By Ken Fireman
Jan. 31 (Bloomberg) -- General George Casey faces a military man's nightmare, fire on both flanks, when he goes before the Senate Armed Services Committee tomorrow for a hearing on his nomination to be U.S. Army chief of staff.
Democrats who oppose President George W. Bush's Iraq troop buildup are likely to ask Casey how he can support it after earlier saying more forces were unnecessary. Republicans who favor adding troops plan to ask the departing U.S. commander in Iraq why he stuck with a flawed battle plan long after it was failing. And lawmakers of both parties may question whether he was candid with them in the past.
The collective weight of these issues may damage Casey's effectiveness even if he wins confirmation, said W. Patrick Lang, a former head of Middle East intelligence at the Defense Department and a retired Army Special Forces colonel.
``The beef is that he did not show the kind of integrity to be expected from a chief of staff of the Army. And he failed,'' Lang said in an interview, adding: ``A failed general should not be rewarded for failure.''
Casey's defenders say he inherited a strategic vacuum when he arrived in Iraq in 2004 and responded by developing a realistic plan centered on training Iraqi security forces to counter a growing Sunni insurgency. They say that if the plan failed, it was because Casey wasn't given sufficient personnel to carry it out.
`Out of Chaos'
``First, General Casey brought order out of chaos,'' said Kalev Sepp, a professor at the Naval Postgraduate School in Monterey, California, who served on Casey's Iraq strategy team. ``Second, he created a strategy where there had been none. Third, he reoriented the field army from a conventional warfare mindset toward counterinsurgency.''
Casey is politically vulnerable because he is one of the last of the senior Pentagon officials who ran the war still in government. Donald Rumsfeld was forced out as defense secretary last year and General John Abizaid, Casey's immediate superior as head of Central Command, is retiring.
That leaves Casey, 58, as the target for lawmakers from both parties who are frustrated with the course of the conflict and eager to show disaffected voters they are now exercising oversight powers.
Republican Objections
Two Republican senators -- John McCain of Arizona and Lindsey Graham of South Carolina -- have been the most vocal skeptics about Bush's nomination of Casey. The chief of staff, while not in the direct chain of command, has overall administrative responsibility for the functioning of the 502,000- member Army.

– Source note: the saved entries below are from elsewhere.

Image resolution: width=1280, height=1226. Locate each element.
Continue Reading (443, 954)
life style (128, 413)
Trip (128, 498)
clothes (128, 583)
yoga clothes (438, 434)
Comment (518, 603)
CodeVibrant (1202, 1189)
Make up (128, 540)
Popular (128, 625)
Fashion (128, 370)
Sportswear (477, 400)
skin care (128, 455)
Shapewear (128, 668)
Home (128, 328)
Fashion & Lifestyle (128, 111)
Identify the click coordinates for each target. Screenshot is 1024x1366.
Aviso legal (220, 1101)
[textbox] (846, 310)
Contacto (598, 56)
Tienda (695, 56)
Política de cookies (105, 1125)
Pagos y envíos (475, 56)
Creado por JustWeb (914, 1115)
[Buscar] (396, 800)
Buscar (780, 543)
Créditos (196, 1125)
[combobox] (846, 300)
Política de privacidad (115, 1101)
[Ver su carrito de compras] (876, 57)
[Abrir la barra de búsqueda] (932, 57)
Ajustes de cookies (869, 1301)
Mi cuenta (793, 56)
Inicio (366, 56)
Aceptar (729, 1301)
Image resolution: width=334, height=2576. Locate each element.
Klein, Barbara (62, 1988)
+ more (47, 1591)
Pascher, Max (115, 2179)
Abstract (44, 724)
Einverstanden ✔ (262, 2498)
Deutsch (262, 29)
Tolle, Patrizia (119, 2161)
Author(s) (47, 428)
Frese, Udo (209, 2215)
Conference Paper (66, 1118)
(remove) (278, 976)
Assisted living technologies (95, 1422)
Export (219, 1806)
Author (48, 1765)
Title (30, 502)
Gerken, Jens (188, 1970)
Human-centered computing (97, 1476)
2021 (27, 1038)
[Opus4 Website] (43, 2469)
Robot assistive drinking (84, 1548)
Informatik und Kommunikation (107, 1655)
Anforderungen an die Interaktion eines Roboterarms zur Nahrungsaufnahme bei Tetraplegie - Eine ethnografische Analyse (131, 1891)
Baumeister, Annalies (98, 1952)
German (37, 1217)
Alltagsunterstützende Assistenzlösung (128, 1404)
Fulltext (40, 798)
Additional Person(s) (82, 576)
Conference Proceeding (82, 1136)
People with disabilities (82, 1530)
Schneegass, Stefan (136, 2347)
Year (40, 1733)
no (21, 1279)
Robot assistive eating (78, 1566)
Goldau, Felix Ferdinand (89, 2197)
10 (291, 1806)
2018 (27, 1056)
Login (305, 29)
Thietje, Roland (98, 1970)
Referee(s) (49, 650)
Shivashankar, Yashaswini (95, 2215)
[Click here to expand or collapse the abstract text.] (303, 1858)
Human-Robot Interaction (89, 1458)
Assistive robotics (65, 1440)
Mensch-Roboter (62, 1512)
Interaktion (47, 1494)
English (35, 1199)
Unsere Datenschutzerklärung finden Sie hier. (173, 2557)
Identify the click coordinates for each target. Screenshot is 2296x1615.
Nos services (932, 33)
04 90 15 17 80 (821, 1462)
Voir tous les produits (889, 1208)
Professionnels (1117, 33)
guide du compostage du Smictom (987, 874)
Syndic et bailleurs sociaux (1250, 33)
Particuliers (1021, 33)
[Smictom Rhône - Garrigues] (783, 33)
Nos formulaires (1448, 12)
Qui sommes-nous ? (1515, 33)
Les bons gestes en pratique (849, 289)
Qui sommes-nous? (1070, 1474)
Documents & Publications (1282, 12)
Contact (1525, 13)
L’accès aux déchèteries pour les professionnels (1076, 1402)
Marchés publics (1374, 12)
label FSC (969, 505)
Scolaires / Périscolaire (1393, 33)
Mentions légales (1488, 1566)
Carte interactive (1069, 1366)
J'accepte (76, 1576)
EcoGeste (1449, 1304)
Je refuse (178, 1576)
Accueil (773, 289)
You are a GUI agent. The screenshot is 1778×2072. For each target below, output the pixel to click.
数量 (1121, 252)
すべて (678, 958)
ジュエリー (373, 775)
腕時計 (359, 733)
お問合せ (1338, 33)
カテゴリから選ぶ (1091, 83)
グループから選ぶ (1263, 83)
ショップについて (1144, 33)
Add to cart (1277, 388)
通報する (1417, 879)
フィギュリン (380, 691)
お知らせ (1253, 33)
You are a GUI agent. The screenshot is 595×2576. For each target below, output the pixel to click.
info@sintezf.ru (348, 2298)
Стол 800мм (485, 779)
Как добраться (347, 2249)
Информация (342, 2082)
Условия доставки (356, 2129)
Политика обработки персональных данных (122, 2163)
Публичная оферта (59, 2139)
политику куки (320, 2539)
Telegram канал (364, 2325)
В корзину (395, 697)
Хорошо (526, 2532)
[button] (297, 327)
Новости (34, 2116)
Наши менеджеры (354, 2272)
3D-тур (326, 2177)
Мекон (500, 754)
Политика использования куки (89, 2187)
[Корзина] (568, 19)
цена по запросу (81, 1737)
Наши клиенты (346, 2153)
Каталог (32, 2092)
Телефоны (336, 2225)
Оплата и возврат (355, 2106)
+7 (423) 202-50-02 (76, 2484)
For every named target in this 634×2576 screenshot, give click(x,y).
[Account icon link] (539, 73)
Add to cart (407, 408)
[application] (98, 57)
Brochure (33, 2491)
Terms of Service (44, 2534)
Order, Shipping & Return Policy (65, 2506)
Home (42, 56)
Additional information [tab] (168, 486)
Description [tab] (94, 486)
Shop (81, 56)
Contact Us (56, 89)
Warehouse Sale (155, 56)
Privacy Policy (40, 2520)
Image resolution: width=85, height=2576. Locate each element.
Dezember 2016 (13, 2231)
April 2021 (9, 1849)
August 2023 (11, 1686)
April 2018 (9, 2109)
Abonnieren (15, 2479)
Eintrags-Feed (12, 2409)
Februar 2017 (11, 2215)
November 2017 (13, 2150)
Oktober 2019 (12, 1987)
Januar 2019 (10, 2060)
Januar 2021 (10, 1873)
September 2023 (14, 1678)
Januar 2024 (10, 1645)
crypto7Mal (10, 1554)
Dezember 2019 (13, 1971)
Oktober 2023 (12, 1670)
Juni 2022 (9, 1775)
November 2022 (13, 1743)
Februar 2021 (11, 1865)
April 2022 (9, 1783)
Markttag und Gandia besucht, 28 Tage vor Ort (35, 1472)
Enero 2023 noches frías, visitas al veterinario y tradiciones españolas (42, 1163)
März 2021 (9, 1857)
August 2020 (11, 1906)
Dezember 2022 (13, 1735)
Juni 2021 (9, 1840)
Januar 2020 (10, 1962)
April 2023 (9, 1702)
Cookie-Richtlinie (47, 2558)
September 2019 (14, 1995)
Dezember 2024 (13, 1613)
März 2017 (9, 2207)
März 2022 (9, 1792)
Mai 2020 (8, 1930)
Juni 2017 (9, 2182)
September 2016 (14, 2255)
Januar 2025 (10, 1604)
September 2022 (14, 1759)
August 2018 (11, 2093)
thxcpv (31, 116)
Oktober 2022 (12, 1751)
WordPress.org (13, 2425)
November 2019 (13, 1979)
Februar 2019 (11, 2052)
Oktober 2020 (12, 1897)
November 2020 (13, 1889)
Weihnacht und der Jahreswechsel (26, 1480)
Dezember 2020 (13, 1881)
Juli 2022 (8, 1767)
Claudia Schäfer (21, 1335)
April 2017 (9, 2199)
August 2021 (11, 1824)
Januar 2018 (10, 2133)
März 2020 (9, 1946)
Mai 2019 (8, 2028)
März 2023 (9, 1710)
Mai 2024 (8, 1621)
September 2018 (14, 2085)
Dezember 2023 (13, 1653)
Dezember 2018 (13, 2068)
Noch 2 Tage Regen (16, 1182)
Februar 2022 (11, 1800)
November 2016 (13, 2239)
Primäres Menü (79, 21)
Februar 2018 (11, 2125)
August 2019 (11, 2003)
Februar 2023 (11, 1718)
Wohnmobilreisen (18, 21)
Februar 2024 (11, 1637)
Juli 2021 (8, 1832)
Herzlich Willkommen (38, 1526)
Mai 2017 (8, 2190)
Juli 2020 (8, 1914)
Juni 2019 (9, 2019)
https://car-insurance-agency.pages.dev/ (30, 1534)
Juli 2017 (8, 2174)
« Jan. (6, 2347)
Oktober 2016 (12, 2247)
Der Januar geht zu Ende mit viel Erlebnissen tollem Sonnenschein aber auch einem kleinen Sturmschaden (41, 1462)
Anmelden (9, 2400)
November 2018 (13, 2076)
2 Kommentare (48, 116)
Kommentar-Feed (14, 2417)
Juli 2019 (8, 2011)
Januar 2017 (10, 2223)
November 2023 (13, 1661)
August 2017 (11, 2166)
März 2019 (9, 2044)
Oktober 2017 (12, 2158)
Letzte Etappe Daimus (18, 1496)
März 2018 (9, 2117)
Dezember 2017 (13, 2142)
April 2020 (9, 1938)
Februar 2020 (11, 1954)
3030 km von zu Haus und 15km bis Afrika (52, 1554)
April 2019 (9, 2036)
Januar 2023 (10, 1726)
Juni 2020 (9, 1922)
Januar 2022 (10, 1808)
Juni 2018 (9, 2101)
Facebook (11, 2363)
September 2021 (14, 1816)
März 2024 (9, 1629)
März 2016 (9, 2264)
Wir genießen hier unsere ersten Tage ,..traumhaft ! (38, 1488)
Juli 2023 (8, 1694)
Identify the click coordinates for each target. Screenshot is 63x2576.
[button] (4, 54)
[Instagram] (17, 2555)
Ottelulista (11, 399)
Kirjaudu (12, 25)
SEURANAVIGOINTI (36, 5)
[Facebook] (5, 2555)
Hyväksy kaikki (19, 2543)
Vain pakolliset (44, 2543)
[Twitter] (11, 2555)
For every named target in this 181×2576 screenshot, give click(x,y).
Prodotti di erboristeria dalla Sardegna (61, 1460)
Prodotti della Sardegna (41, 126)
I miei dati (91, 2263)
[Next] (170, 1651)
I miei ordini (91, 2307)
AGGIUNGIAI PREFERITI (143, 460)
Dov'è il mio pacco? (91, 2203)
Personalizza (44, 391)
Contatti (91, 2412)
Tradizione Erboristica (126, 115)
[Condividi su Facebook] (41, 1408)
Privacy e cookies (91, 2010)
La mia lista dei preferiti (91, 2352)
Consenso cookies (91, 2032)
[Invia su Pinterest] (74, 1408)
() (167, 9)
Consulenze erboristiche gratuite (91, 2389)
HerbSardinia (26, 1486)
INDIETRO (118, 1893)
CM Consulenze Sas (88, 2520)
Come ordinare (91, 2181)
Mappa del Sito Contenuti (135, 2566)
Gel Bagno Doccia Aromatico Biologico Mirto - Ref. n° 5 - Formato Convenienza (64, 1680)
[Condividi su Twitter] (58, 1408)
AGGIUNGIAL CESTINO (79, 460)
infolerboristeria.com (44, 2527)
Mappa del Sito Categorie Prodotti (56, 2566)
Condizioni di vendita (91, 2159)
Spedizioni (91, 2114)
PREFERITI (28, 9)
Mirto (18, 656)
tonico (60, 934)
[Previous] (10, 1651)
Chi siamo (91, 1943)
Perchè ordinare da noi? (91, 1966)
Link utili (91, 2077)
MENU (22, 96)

``I have very serious concerns about General Casey's nomination,'' McCain said on NBC's ``Meet the Press'' on Jan. 21. ``I'm concerned about failed leadership, the message that sends to the rest of the military.''
Graham, like McCain an advocate of sending more troops, said his concern centers on whether promoting Casey would help or hurt the new strategy of deploying more forces and using them to secure Baghdad. ``He needs to be held accountable for past mistakes,'' Graham said in an interview.
Retired Army General Jack Keane, who advised the administration on its new Iraq plan, said Casey's main mistake was to remain wedded to his original plan even after events demonstrated its shortcomings.
Violence Mounts
Casey's plan was based on training Iraqi forces to take over security in Baghdad and other troubled areas, Keane said in testimony to two congressional committees earlier this month. By early 2006 at the latest, it should have been clear to Casey and his superiors that the mounting violence between Sunnis and Shiites had made the plan unworkable, Keane testified.
``We knew that the military strategy was failing, and we should have started to make an adjustment to it,'' Keane told the Senate Armed Services Committee on Jan. 25. ``We were not protecting the people ourselves. The Iraqis could not.''
Sepp said in an interview that Casey's plan would have worked if he had gotten enough personnel to train Iraqi units rapidly. The problem was that the backbone of the training mission -- Army captains and senior sergeants -- were also in great demand to lead combat forces, and Casey's superiors never provided enough of them, he said.
``He took the forces that he was provided,'' Sepp said. ``His strategy was absolutely sound and correct. It was not properly resourced with personnel, either the numbers or the quality necessary.''
Assessments
Sepp said he doesn't know if Casey asked Rumsfeld or Abizaid for more resources. That question, which is likely to come up at tomorrow's hearing, leads to two broader issues: whether Casey was candid in his earlier assessments of the conflict, and whether he has contradicted himself by first opposing a troop buildup and now accepting it.
In mid-2005, Casey said ``fairly substantial'' U.S. troop withdrawals could be possible by early 2006 because of the progress being made in training Iraqis and developing a political structure.
The chairman of the Armed Services Committee, Michigan Democrat Carl Levin, who opposes the troop buildup, has signaled that he will use Casey's previous statements against adding forces to probe the wisdom of that policy.